▶ Elenco compiti
1) Elenca tutte le percentuali riportate nel testo sul rapporto della Chiesa italiana sugli abusi.
2) Rispondi a queste domande sul testo sul rapporto della Chiesa italiana sugli abusi.
(a) Da quante pagine è composto il rapporto?
(b) In quante diocesi italiane sono presenti i Servizi per la tutela dei minori?
(c) Quanti contatti hanno registrato i Centri di ascolto nel 2021?
3) Riprendi il testo sul rapporto della Chiesa italiana sugli abusi e proseguilo a partire dall'ultima frase riportata.

Nella Chiesa italiana ci sono sempre state enormi resistenze nei confronti di questa inchiesta. La prima parte del rapporto era pertanto molto attesa anche perché, negli ultimi anni, diverse Chiese nel mondo hanno realizzato queste indagini in modo approfondito e dettagliato: che avevano portato tra l’altro, come ad esempio in Francia, al riconoscimento ufficiale della responsabilità istituzionale della Chiesa per le violenze sessuali e gli abusi subiti da migliaia di persone negli anni, e al riconoscimento, anche, della «dimensione sistemica» di quelle stesse violenze. L’indagine presentata oggi in Italia è però di tutt’altro tenore. Zuppi non era presente alla conferenza stampa di presentazione.

Il rapporto è contenuto in 40 pagine redatte da esperti dell’Università Cattolica del Sacro Cuore. Presenta una mappatura dei Servizi territoriali e dei Centri di ascolto per la tutela dei minori attivati nelle diocesi, cioè le zone amministrative in cui la Chiesa divide i pezzi di mondo in cui è presente: per gran parte dell’indagine (almeno 35 pagine su 40) si spiega come sono costituiti, quali sono le attività svolte, quali sono «i punti di forza e quelli che andranno maggiormente consolidati». Il report vuole innanzitutto, come si dice nella sua introduzione, «illustrare la realtà delle buone pratiche sviluppate dalla Chiesa in Italia per prevenire e contrastare gli abusi». La questione degli abusi o dei fatti segnalati a questi servizi interni alla Chiesa, che avrebbe dovuto essere centrale, è affrontata solo in un breve passaggio: in modo comunque molto parziale e solo in relazione agli anni 2020 e 2021. Zuppi aveva annunciato che il rapporto doveva riguardare i casi avvenuti negli ultimi vent’anni, dal 2000 al 2021: non ci sono spiegazioni sul perché la prima parte contenga i dati di due anni su venti.

Innanzitutto si dice che i Servizi diocesani o inter-diocesani per la tutela dei minori sono presenti in tutte le 226 diocesi italiane. Si dice poi che la maggior parte delle diocesi (70,8%) ha attivato un Centro di ascolto, ma i dati relativi alle segnalazioni di abusi riguardano solo 80 Centri attivati molto di recente, quasi tutti a partire dal 2019.

Nei due anni analizzati il totale dei contatti registrati dai Centri di ascolto, cioè il numero delle persone che si sono rivolte a uno di questi Centri per segnalare un abuso, è stato di 86: 38 contatti nel 2020 e 48 nel 2021. I casi segnalati, anche per fatti riferiti al passato, riguardano 89 persone.

Le persone che hanno contattato i centri sono soprattutto donne (54,7%). In oltre la metà dei casi è stata la stessa vittima ad effettuare la segnalazione (52,3% dei casi), mentre nel 47,7% dei casi a rivolgersi al Centro è stata una persona non direttamente vittima di abuso.

▶ Sezione dati
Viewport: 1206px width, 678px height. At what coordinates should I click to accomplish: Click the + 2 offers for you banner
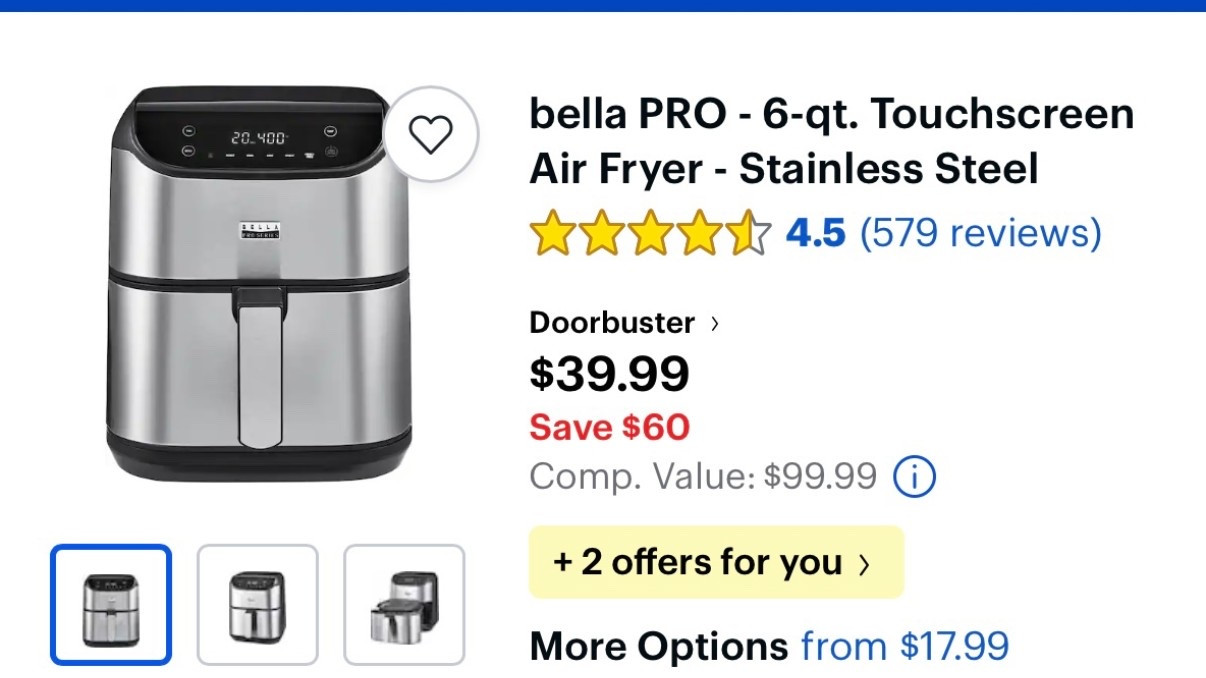tap(716, 562)
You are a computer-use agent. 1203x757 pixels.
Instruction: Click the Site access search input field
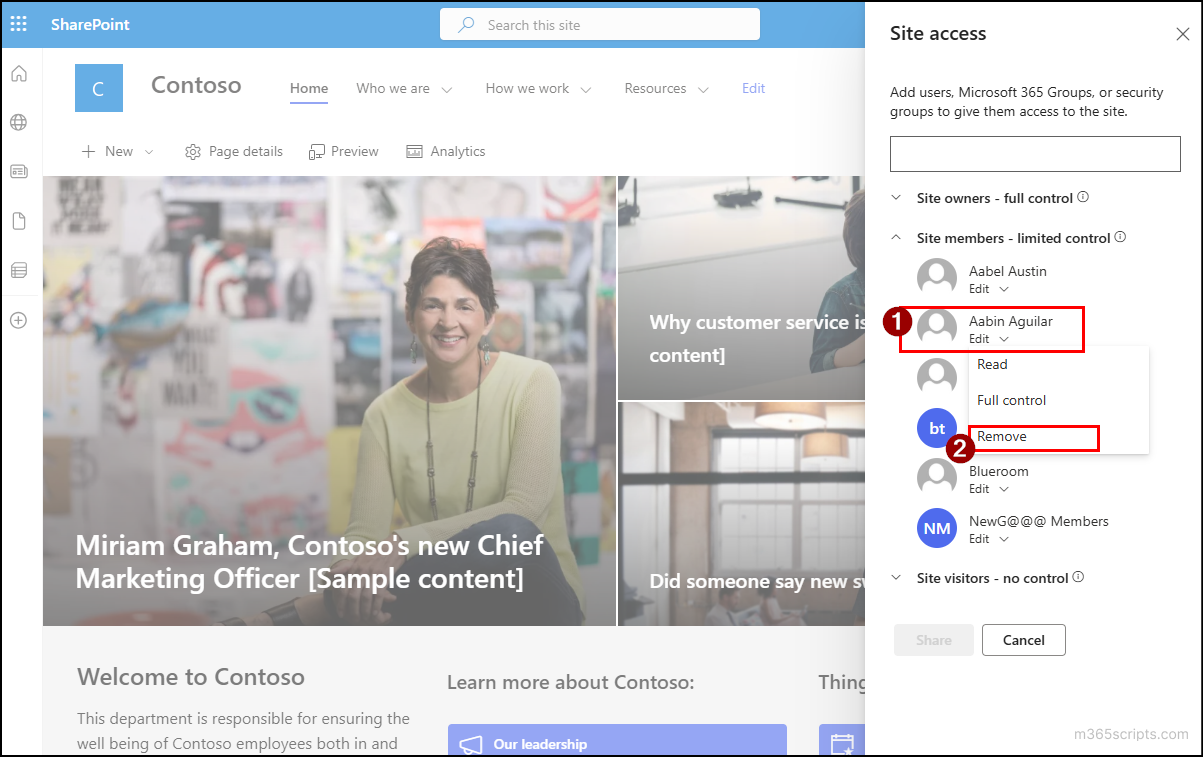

▶ Risultati esercizio
1) 70,8%; 54,7%; 52,3%; 47,7%

2)
(a) 40 pagine.
(b) In tutte le 226 diocesi italiane.
(c) 48 contatti.

3)
Il motivo di questi 86 contatti, in oltre la metà dei casi, è rappresentato dalla denuncia all’autorità ecclesiastica (53,1%), in misura minore dalla richiesta di informazioni (20,8%), oppure dalla richiesta di una consulenza specialistica (15,6%). Il sospetto di un abuso, si precisa nel report, costituisce un ulteriore motivo di contatto con il Centro di ascolto, pari al 10,4%.

«L’età delle presunte vittime segnalate nel biennio 2020-2021», dice il rapporto, si concentra nella fascia d’età 10-18 anni. Il 37,1% e il 31,5% delle presunte vittime ha un’età compresa, rispettivamente, tra i 15 e e i 18 anni e tra i 10 e i 14 anni. Il 18,0% di casi segnalati riguarda presunte vittime che hanno più di 18 anni e «spesso in questi casi si è trattato di adulti considerati vulnerabili». Nessuna segnalazione per presunte vittime che abbiano meno di 5 anni, mentre nella fascia d’età 5-9 anni le segnalazioni rappresentano il 13,5% del totale.

Tra i tipi del presunto reato di abuso segnalato prevalgono i «comportamenti e linguaggi inappropriati» e seguono, in ordine di frequenza, «toccamenti», «molestie sessuali», «rapporti sessuali», «esibizione di pornografia», «adescamento online» e «atti di esibizionismo».

Il rapporto contiene anche un’analisi del profilo dei presunti autori delle violenze, che risultano essere 68 in totale: riassumendo si può descrivere come un maschio adulto di età compresa tra i 40 e i 60 anni. Si tratta soprattutto di quelli che il report indica come chierici, probabilmente riferendosi ai preti (nel 44,1% dei casi): seguono laici (33,8% dei casi) e, infine, il personale religioso, un termine con cui la CEI verosimilmente indica frati e suore, in netta minoranza (22,1% dei casi).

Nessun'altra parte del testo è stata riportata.